RECORDS FOR THIS TASK START

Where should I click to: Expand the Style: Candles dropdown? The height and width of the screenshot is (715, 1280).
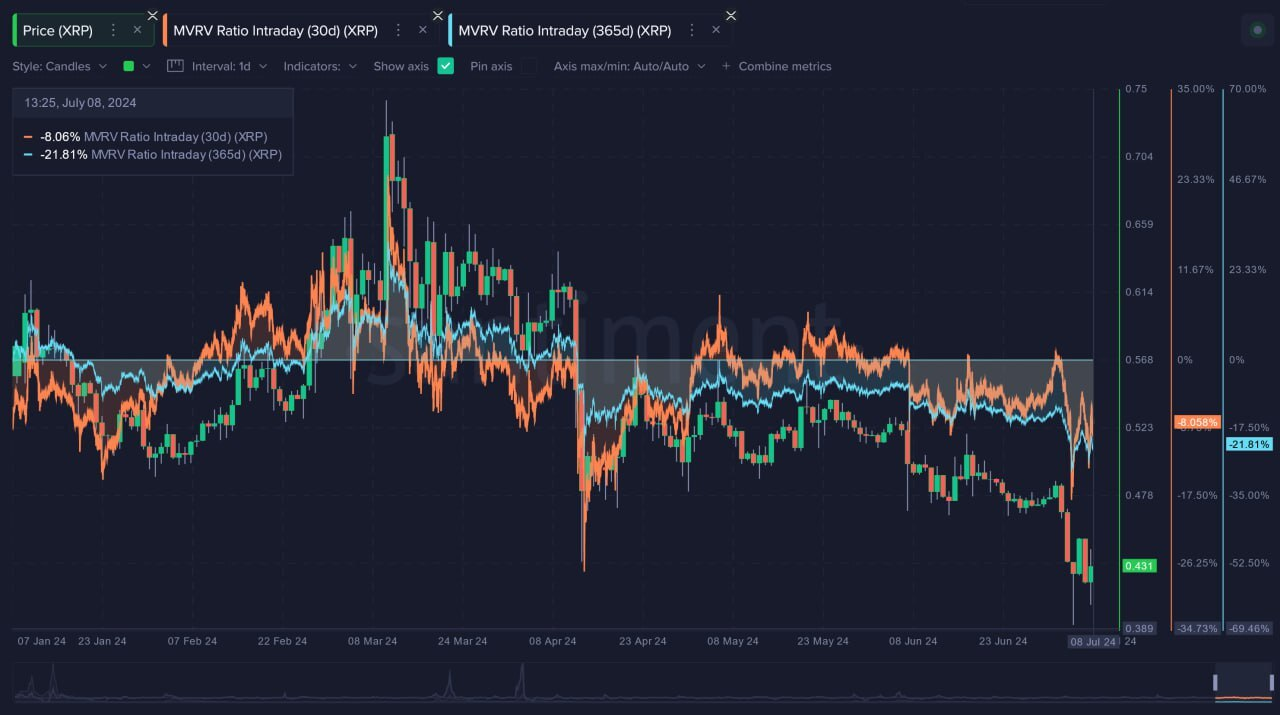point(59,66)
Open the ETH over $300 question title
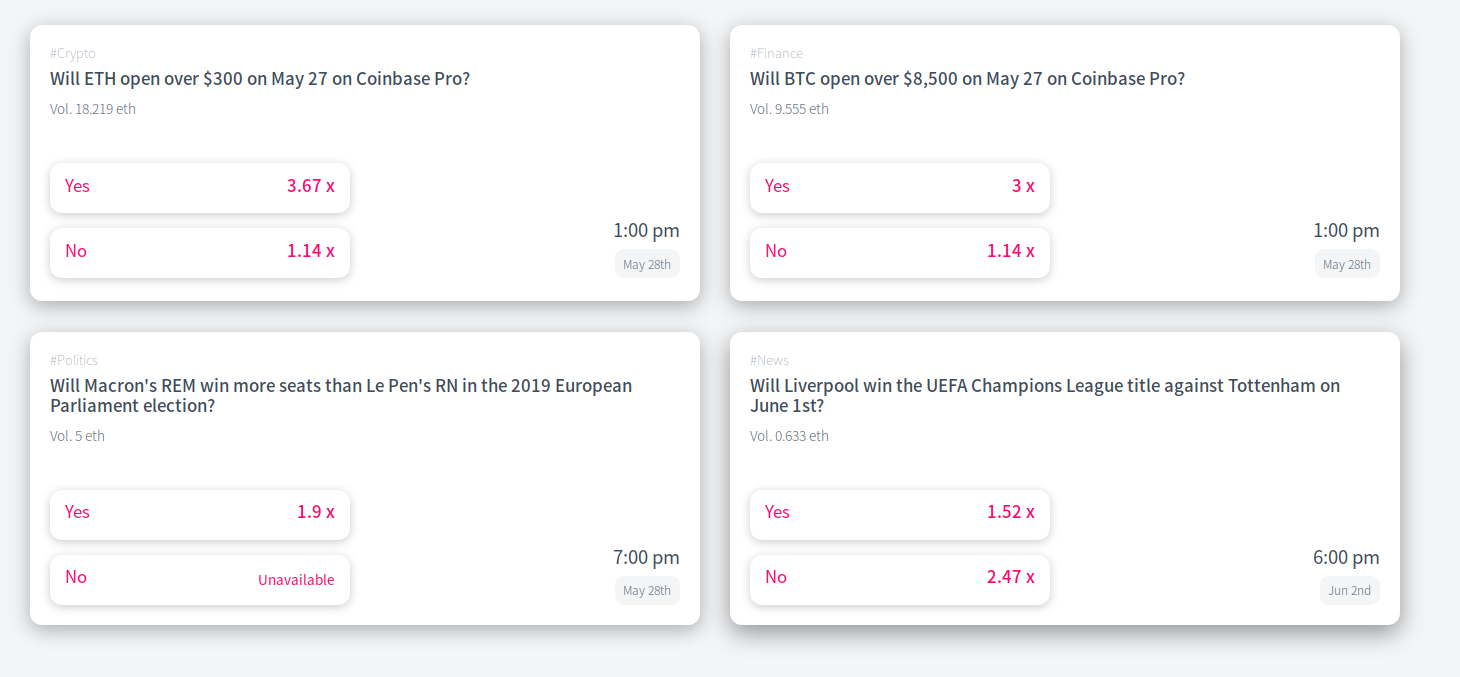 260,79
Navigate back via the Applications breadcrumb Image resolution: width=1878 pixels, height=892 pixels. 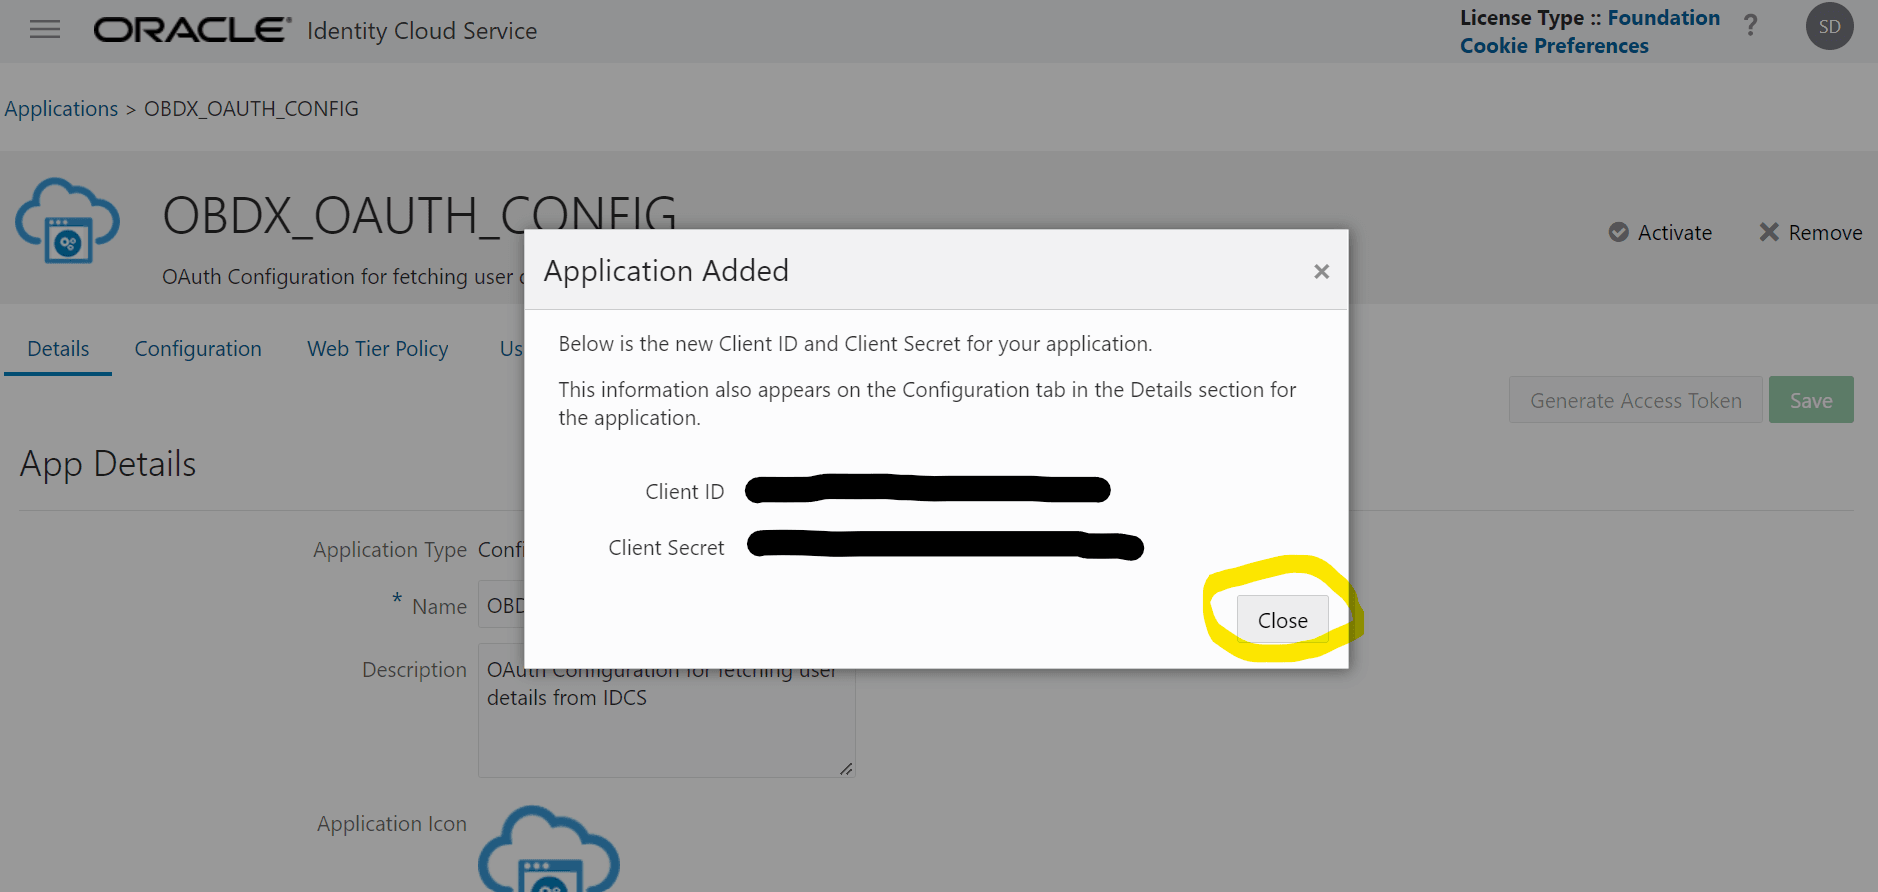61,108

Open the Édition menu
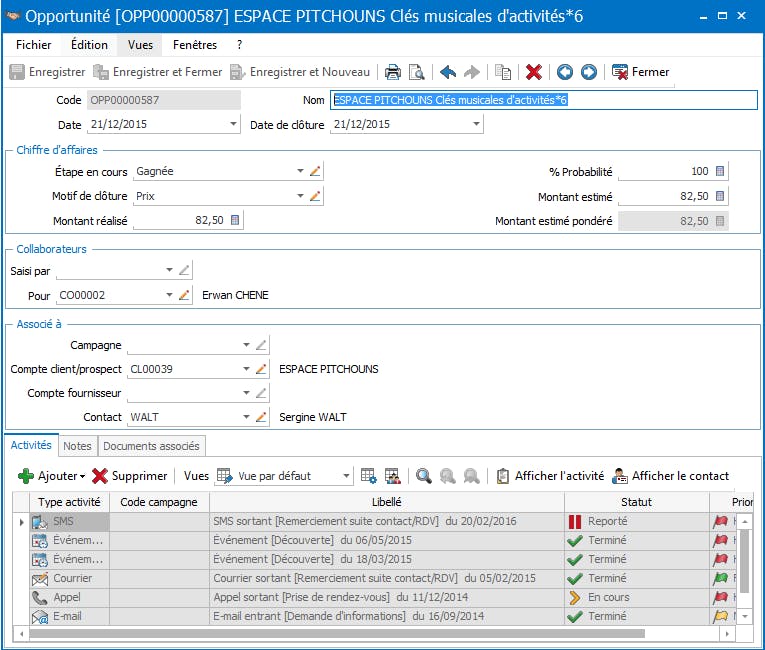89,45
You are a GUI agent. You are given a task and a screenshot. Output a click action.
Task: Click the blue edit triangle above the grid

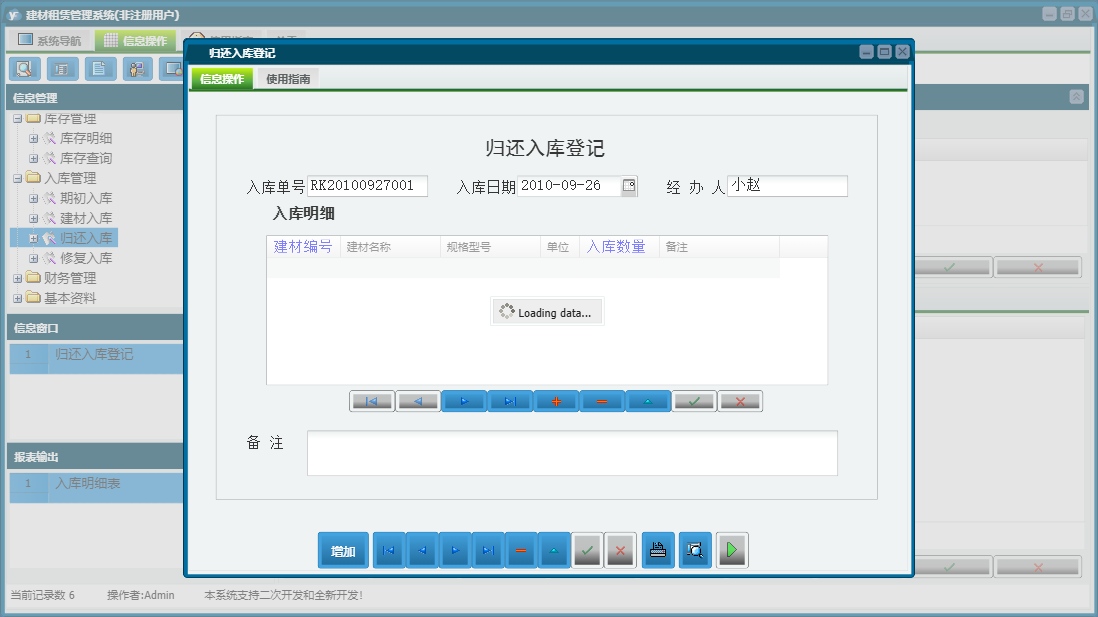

RECORDS FOR THIS TASK END

### EXERCISE PROMPT
Excluding all pictures, print exactly and only the lines from the line with "Open the Édition menu" through the end of the records above, both ends included.

### YOUR RESPONSE
Open the Édition menu
89,45
You are a GUI agent. You are given a task and a screenshot. Output a click action.
Task: Click the blue edit triangle above the grid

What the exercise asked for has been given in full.